### Required work
Look below for the line with "Open the power options button" and the line with "The height and". Copy exactly those two lines and every line between, but not the pictures.

[Stored data entries]
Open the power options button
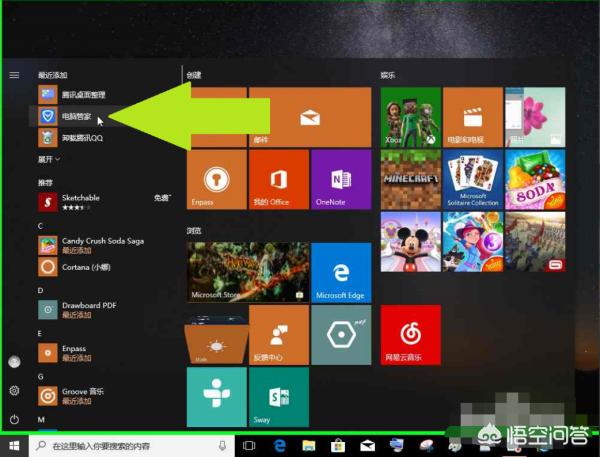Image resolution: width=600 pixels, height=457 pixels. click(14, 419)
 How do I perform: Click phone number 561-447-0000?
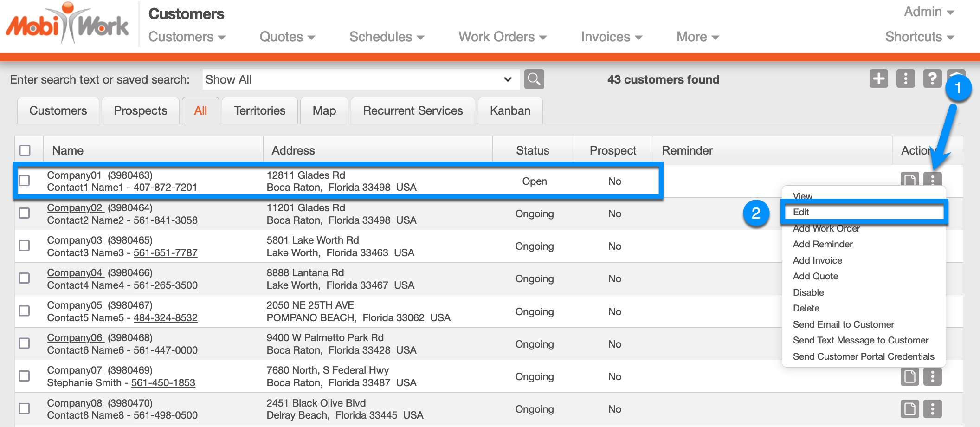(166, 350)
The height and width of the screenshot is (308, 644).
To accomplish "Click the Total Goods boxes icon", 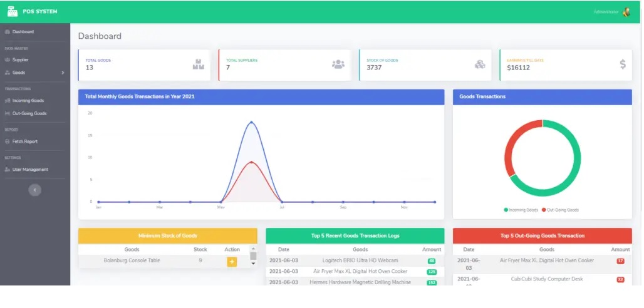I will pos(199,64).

==

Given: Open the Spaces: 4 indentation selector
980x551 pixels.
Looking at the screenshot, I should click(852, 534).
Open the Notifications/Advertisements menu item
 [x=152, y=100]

### The completed task
Open the power options button
Image resolution: width=600 pixels, height=457 pixels. click(14, 419)
 How do I perform: Click phone number 561-447-0000?
(166, 350)
The height and width of the screenshot is (308, 644).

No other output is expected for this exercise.